[R-sig-ME] MCMCglmm model with 2 datasets

Wed May 8 17:15:03 CEST 2013

Hi everyone,

I posted a similar problem a few weeks ago, so I apologise for some repetition. In response to my previous email, someone helped me simplify my problem a bit, but unfortunately I'm still having difficulty so I'd really appreciate any further help anyone can offer.

I have two datasets, one with four traits measured in male and female individuals from a set of families, and the second dataset with another trait measured in males and females from the same set of families, but using different individuals (and different sample sizes) from those families.

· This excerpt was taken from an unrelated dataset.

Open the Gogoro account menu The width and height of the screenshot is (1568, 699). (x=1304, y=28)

I started with this model, using only the data from the larger dataset with four traits:

prior <- list( R=list(V=diag(4)/4,nu=0.5), G=list(G1=list(V=diag(8)/8,nu=0.5)) )
model <- MCMCglmm( cbind(trait1, trait2,trait3,trait4) ~ sex:trait-1,random=~us(sex:trait):family,
             rcov=~us(trait):units,prior=prior,data=data,family=rep("gaussian",4),
             nitt=400000,burnin=20000,thin=25,pr=T)

So far, pretty straightforward. My problem is that I would like to be able, if possible, to analyse this data along with the fifth trait from the second dataset. So I'm thinking along these lines:

prior <- list( R=list(V=diag(5)/5,nu=0.5), G=list(G1=list(V=diag(10)/10,nu=0.5)) )
model <- MCMCglmm( cbind(trait1, trait2,trait3,trait4, TRAIT5) ~ sex:trait-1,random=~us(sex:trait):family,
             rcov=~us(trait):units,prior=prior,data=data,family=rep("gaussian",5),
             nitt=400000,burnin=20000,thin=25,pr=T)

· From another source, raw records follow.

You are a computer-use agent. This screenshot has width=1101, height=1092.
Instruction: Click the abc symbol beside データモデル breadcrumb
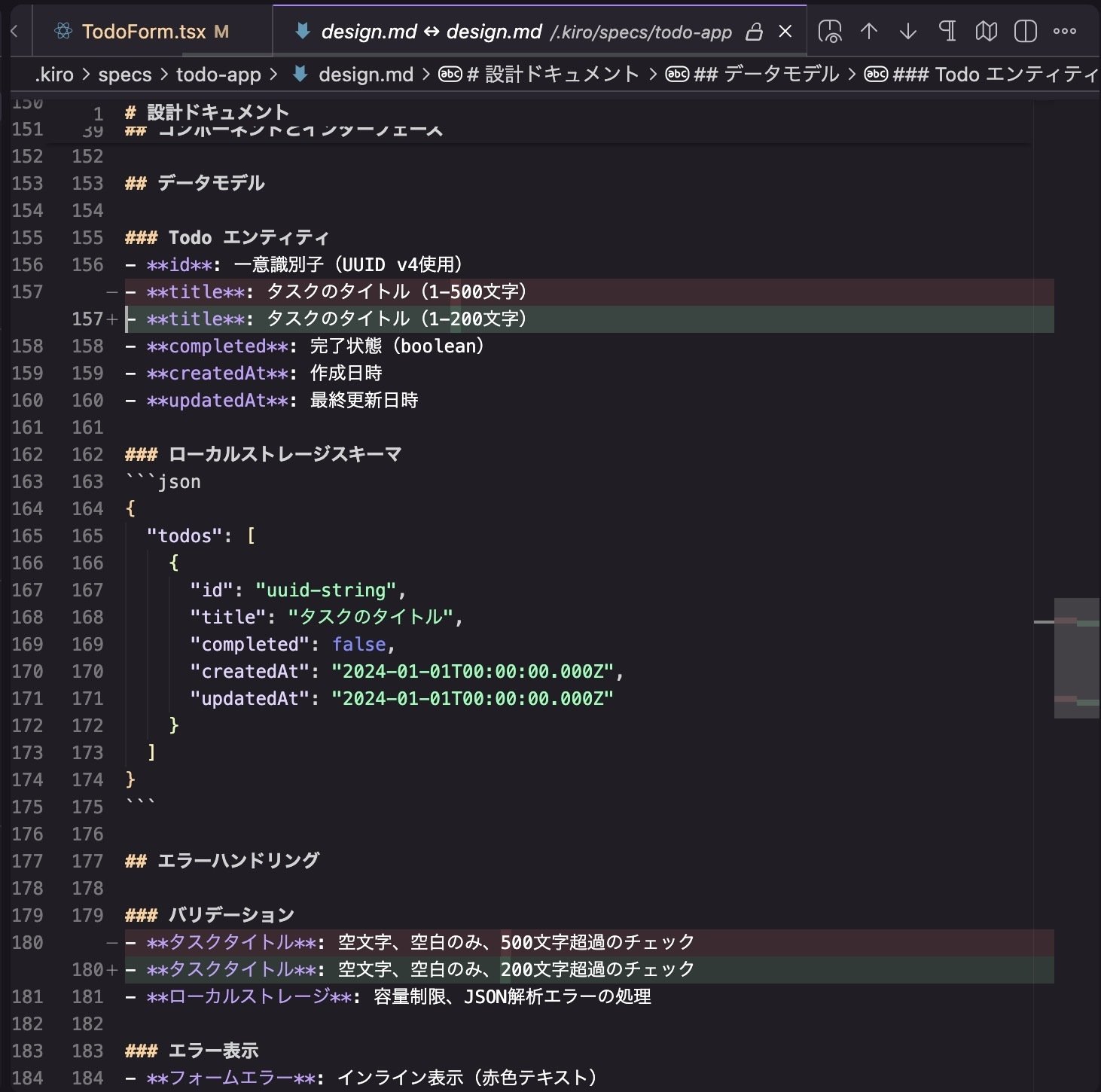pyautogui.click(x=676, y=74)
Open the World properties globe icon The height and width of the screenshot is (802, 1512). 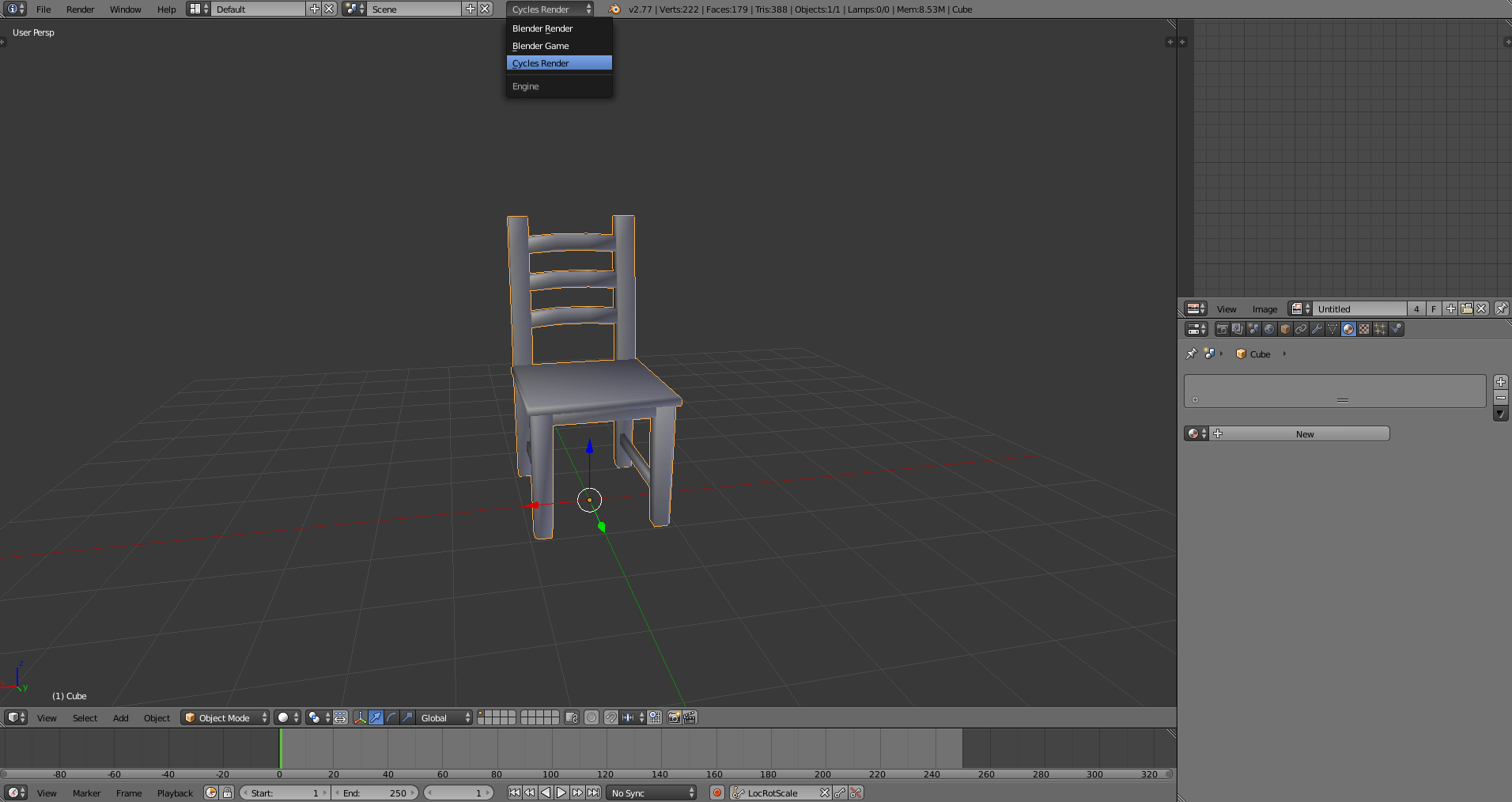pyautogui.click(x=1269, y=329)
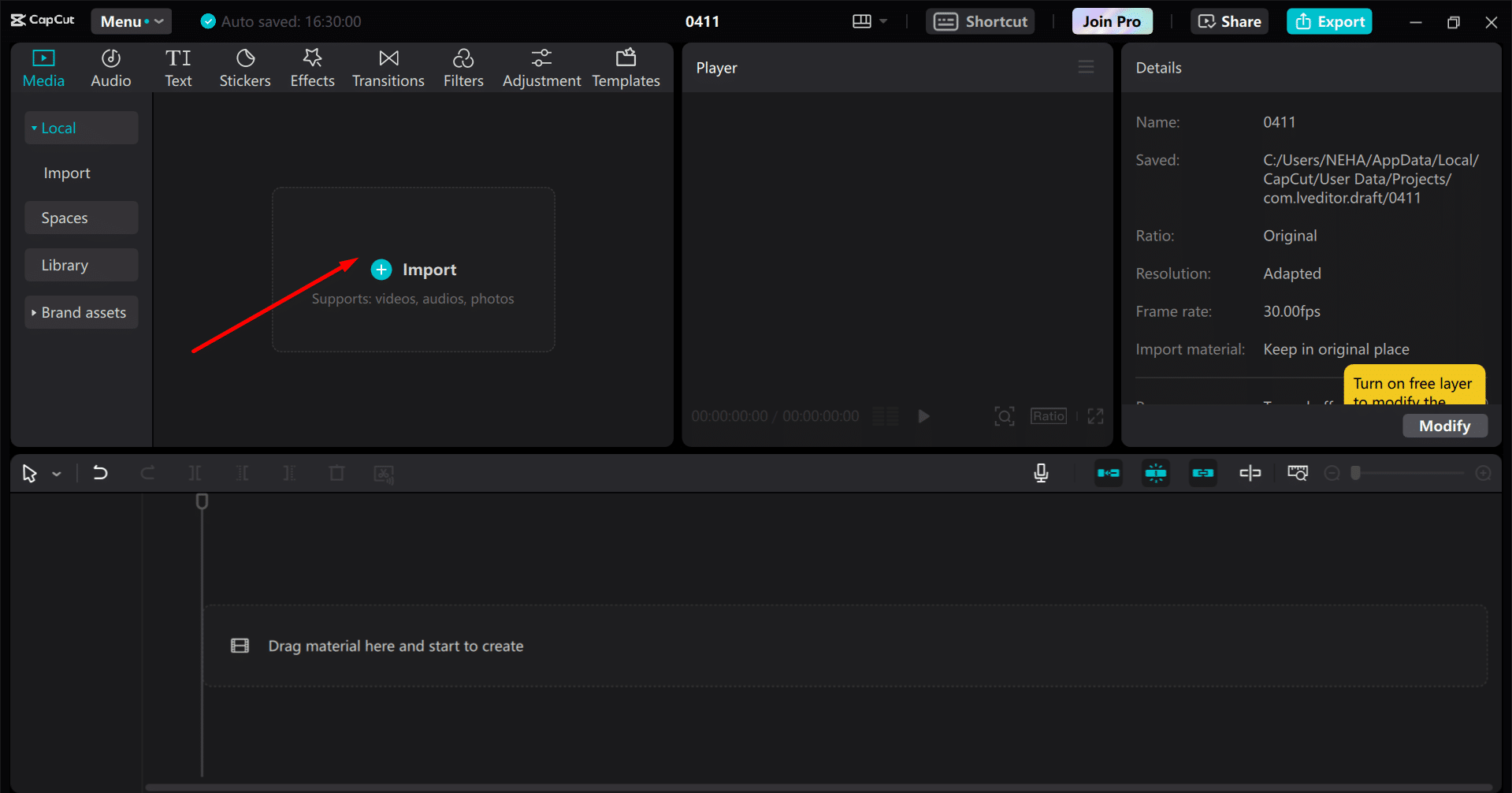Toggle linkage button in timeline toolbar
This screenshot has height=793, width=1512.
[1203, 473]
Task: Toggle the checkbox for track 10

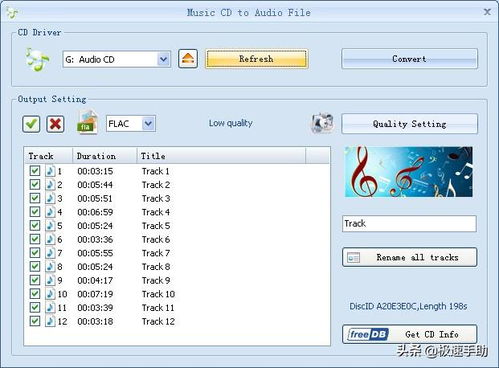Action: pos(35,294)
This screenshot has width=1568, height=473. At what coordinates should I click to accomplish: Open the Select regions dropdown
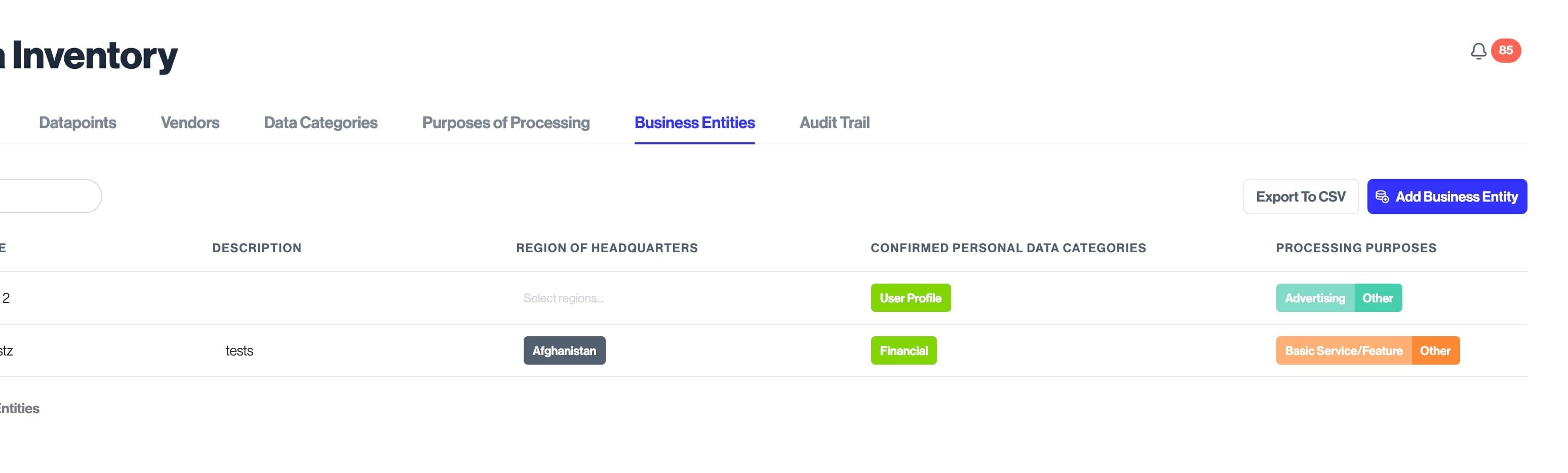563,298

Which of course wouldn't be a problem if (a) the datasets were the same length, and (b) the data for the 5 traits had been measured on the same individuals. Since they are not, I'm left with two problems. 

I don't want to estimate the individual level covariances between traits, since they are measured on different individuals. But if I try to specify a model without the individual-level ('units') term, then I get an error message stating that unique residuals have not been defined for each datapoint. Is there a way of doing this?

My second problem is of course the different lengths of datasets. I tried to get around this by filling in the shorter dataset with NA missing data values within each family, but I'm not sure that this is a good idea, as the missing data values are read as if they are associated with the corresponding row of the bigger dataset and I'm worried this will bias the results. If anyone can think of a different way of going about this then I would be very grateful.

Thanks again,

Fiona